Kindly help me to resolve the issue..it's in Production

Regards,
Mugil

Could you share the logs you get on Info level? Also what version are you using? Can you share your config?

Hi Ruflin,

Please find the logs and config below.
ELK version - 5.5.1
Configuration :
[tibco@ELKUTILITY filebeat-5.5.1-linux-x86_64]$ vi filebeat.yml

###################### Filebeat Configuration Example #########################

# This file is an example configuration file highlighting only the most common
# options. The filebeat.full.yml file from the same directory contains all the
# supported options with more comments. You can use it as a reference.
#
# You can find the full configuration reference here:
# https://www.elastic.co/guide/en/beats/filebeat/index.html

#=========================== Filebeat prospectors =============================

filebeat.prospectors:

# Each - is a prospector. Most options can be set at the prospector level, so
# you can use different prospectors for various configurations.
# Below are the prospector specific configurations.
- input_type: log

  # Paths that should be crawled and fetched. Glob based paths.
  paths:
   - /app/Tibco_Logs/*/*/*/*/*/*.txt
   - /app/Tibco_Logs/*/*/*/*/*.txt
   - /app/Tibco_Logs/*/*/*/*.txt
   - /app/Tibco_Logs/*/*/*.txt
   - /app/Tibco_Logs/*/*.txt
 
    #- c:\programdata\elasticsearch\logs\*

  # Exclude lines. A list of regular expressions to match. It drops the lines that are
  # matching any regular expression from the list.
  #exclude_lines: ["^DBG"]

  # Include lines. A list of regular expressions to match. It exports the lines that are
  # matching any regular expression from the list.
  #include_lines: ["^ERR", "^WARN"]

   # Exclude files. A list of regular expressions to match. Filebeat drops the files that
  # are matching any regular expression from the list. By default, no files are dropped.
  #exclude_files: [".gz$"]

  # Optional additional fields. These field can be freely picked
  # to add additional information to the crawled log files for filtering
  #fields:
  #  level: debug
  #  review: 1

  ### Multiline options

  # Mutiline can be used for log messages spanning multiple lines. This is common
  # for Java Stack Traces or C-Line Continuation

  # The regexp Pattern that has to be matched. The example pattern matches all lines starting with [
  multiline.pattern: ^(Request\[|Response\[|ErrorResponse\[)
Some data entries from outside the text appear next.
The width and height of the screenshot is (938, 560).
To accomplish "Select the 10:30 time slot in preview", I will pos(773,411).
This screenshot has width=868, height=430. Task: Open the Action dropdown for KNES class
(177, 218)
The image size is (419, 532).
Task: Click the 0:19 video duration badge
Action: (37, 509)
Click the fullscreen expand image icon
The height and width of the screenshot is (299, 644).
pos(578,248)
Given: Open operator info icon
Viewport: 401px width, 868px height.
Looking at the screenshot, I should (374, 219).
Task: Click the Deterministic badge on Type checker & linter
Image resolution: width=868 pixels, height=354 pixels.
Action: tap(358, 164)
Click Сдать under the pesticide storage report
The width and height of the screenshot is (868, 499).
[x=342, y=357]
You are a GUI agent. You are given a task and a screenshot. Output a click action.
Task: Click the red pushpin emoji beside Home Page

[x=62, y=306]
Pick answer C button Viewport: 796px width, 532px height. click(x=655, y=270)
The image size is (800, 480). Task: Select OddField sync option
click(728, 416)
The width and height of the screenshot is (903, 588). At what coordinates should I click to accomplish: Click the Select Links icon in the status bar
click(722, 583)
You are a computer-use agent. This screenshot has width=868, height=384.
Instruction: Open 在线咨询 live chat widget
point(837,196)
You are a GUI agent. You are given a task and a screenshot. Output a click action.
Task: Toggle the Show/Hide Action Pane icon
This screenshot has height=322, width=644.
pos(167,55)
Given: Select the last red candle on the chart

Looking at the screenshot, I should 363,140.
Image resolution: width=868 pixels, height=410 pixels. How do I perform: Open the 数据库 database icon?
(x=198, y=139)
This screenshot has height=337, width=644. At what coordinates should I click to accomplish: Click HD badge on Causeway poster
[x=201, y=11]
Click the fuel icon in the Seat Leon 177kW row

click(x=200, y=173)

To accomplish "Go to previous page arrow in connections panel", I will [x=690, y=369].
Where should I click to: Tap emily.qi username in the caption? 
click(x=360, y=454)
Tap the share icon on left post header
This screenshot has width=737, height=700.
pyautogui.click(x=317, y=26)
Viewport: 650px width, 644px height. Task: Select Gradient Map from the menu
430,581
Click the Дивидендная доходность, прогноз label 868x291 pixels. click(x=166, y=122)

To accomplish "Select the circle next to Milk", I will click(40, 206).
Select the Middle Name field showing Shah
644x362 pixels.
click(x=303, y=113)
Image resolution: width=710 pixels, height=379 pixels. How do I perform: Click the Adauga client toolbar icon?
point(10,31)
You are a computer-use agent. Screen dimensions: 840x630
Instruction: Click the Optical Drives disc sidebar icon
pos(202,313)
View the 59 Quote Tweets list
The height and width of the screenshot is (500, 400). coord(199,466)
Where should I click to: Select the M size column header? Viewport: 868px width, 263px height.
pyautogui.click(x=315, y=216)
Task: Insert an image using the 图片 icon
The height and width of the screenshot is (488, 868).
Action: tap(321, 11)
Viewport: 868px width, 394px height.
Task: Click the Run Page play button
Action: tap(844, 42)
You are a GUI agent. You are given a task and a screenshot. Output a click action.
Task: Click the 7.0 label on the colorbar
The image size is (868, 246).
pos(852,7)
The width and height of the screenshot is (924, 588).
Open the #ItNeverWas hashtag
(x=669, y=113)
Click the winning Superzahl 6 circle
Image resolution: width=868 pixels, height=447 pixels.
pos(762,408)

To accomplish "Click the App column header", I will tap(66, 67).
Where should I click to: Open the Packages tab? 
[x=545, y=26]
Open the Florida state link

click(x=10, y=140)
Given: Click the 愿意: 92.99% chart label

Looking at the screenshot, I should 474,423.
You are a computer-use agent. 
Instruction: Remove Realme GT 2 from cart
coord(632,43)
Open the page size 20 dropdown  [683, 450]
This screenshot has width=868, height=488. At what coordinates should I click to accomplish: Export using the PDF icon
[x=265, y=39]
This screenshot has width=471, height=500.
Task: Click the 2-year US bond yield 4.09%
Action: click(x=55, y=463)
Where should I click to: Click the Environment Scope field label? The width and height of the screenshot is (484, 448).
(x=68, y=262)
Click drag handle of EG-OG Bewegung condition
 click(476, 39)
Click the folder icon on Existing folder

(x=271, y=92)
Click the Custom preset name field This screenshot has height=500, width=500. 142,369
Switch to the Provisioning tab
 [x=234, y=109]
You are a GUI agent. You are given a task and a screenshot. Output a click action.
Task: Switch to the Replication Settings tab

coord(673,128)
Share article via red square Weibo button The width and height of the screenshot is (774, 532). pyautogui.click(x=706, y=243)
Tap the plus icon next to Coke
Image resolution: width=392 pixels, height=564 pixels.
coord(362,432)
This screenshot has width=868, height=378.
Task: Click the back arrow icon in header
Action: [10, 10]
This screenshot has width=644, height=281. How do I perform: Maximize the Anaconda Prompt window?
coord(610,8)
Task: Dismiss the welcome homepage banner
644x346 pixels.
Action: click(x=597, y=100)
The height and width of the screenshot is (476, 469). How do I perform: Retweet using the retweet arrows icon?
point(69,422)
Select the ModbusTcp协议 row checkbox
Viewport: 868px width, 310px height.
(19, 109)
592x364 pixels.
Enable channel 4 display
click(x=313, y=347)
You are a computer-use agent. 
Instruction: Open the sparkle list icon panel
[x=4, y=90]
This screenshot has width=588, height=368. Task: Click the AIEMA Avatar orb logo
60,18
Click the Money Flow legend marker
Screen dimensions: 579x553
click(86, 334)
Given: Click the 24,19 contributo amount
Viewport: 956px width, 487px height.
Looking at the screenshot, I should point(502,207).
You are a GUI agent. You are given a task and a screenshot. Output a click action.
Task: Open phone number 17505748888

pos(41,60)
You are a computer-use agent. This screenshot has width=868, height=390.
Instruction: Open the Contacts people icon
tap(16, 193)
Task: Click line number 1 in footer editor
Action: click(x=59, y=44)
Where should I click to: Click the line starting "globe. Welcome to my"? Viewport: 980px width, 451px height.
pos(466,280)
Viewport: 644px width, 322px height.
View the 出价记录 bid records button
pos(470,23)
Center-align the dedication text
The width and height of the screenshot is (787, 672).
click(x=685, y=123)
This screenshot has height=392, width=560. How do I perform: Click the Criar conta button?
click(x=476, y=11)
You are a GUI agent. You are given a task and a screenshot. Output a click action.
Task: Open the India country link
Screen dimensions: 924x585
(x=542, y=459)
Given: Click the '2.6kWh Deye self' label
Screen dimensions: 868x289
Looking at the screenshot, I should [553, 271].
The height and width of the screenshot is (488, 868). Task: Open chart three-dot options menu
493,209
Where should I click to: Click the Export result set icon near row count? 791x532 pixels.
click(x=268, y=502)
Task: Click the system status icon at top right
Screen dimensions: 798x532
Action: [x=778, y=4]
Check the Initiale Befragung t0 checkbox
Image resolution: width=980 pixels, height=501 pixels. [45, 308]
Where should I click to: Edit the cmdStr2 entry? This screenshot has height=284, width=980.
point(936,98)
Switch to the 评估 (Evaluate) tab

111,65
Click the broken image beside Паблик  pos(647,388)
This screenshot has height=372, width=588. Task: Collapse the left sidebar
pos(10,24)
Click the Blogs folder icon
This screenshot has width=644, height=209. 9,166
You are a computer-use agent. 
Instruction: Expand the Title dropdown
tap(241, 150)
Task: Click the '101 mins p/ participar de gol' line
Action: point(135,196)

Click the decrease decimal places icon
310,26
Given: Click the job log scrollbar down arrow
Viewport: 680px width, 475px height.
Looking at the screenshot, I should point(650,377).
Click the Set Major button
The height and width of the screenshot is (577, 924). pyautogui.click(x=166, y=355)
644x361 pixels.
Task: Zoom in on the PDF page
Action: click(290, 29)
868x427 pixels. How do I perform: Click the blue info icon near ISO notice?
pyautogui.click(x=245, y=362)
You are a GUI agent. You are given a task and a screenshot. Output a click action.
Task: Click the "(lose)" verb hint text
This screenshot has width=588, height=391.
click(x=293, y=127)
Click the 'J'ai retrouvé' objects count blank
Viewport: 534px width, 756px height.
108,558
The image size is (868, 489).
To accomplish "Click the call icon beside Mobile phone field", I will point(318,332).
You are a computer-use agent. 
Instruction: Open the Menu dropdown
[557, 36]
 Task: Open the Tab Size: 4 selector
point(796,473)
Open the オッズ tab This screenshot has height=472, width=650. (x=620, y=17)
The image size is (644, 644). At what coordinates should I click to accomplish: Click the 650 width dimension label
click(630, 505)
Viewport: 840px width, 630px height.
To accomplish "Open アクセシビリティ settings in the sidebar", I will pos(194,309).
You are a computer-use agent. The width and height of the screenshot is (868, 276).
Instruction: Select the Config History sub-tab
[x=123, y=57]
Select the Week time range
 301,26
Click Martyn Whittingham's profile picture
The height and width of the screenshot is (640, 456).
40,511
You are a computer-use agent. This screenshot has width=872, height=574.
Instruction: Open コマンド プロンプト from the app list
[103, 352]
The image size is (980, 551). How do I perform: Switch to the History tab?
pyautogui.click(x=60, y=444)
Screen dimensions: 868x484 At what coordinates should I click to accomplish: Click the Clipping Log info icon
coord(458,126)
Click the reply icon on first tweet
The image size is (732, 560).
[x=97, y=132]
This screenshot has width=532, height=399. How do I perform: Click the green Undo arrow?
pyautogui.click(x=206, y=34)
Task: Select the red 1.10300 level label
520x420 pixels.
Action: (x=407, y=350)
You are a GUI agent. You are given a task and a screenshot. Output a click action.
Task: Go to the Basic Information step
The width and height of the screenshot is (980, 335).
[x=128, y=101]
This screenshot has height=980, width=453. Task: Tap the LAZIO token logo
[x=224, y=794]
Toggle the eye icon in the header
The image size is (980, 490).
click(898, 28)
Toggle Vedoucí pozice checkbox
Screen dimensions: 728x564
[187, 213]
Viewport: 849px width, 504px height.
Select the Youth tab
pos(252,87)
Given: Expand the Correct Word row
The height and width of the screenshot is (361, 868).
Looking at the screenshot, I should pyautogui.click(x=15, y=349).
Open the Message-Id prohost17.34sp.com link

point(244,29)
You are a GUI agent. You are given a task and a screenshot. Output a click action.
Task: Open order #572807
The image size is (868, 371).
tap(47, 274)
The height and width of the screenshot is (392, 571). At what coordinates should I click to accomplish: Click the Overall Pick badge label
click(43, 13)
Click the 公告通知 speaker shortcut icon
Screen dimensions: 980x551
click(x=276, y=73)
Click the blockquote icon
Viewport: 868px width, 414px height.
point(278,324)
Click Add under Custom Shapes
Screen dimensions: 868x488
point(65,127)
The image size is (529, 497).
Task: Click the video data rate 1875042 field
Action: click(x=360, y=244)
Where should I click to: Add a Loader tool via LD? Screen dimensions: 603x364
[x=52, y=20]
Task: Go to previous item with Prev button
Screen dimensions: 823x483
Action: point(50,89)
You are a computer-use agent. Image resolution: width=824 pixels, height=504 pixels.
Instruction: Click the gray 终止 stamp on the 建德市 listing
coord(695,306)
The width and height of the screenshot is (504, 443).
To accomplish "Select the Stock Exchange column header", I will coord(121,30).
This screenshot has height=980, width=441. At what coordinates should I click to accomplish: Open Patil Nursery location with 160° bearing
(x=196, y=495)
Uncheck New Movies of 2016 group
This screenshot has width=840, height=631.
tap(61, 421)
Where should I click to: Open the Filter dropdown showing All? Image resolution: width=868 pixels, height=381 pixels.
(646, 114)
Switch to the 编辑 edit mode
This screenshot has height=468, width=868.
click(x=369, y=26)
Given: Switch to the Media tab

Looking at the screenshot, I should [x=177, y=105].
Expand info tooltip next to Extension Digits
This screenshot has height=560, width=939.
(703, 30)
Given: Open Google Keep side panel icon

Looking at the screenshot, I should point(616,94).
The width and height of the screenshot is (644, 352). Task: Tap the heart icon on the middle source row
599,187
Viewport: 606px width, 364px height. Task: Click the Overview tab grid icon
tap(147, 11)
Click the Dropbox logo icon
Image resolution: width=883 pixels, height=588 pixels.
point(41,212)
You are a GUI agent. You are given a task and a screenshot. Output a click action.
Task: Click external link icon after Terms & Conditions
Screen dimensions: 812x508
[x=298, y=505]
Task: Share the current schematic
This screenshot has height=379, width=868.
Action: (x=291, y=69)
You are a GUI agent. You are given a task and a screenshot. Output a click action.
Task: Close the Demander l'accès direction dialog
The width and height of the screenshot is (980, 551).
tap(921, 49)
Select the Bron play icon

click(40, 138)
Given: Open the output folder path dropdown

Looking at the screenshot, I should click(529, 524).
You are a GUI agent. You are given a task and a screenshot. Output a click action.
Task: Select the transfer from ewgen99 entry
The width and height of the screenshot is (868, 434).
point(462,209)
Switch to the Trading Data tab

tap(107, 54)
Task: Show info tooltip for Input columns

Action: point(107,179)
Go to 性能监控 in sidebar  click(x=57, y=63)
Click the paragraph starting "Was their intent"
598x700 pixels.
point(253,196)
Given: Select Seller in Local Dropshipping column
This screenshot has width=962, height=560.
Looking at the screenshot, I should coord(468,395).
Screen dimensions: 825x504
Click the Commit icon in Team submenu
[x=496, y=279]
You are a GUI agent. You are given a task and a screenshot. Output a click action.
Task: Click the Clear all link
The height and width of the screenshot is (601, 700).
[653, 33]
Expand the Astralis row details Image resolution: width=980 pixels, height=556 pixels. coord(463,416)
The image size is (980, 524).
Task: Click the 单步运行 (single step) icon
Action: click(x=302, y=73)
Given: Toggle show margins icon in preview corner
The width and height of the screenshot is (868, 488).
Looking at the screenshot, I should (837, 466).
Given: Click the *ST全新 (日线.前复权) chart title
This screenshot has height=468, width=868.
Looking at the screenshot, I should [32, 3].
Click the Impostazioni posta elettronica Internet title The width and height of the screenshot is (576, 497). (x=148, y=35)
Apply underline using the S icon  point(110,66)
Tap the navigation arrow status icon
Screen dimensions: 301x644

  # Defines if the pattern set under pattern should be negated or not. Default is false.
  multiline.negate: true

  # Match can be set to "after" or "before". It is used to define if lines should be append to a pattern
  # that was (not) matched before or after or as long as a pattern is not matched based on negate.
  # Note: After is the equivalent to previous and before is the equivalent to to next in Logstash
  multiline.match: after

  #filebeat.spool_size: 2048
  #filebeat.publish_async: false

#================================ General =====================================

# The name of the shipper that publishes the network data. It can be used to group
# all the transactions sent by a single shipper in the web interface.
#name:

# The tags of the shipper are included in their own field with each
# transaction published.
#tags: ["service-X", "web-tier"]

# Optional fields that you can specify to add additional information to the
# output.
#fields:
#  env: staging

#================================ Outputs =====================================

# Configure what outputs to use when sending the data collected by the beat.
# Multiple outputs may be used.

#-------------------------- Elasticsearch output ------------------------------
#output.elasticsearch:
  # Array of hosts to connect to.
  #hosts: ["localhost:9200"]

  # Optional protocol and basic auth credentials.
  #protocol: "https"
  #username: "elastic"
  #password: "changeme"

  #----------------------------- Logstash output --------------------------------
output.logstash:

 # The Logstash hosts
  hosts: ["localhost:5044"]

  # Optional SSL. By default is off.
  # List of root certificates for HTTPS server verifications
  #ssl.certificate_authorities: ["/etc/pki/root/ca.pem"]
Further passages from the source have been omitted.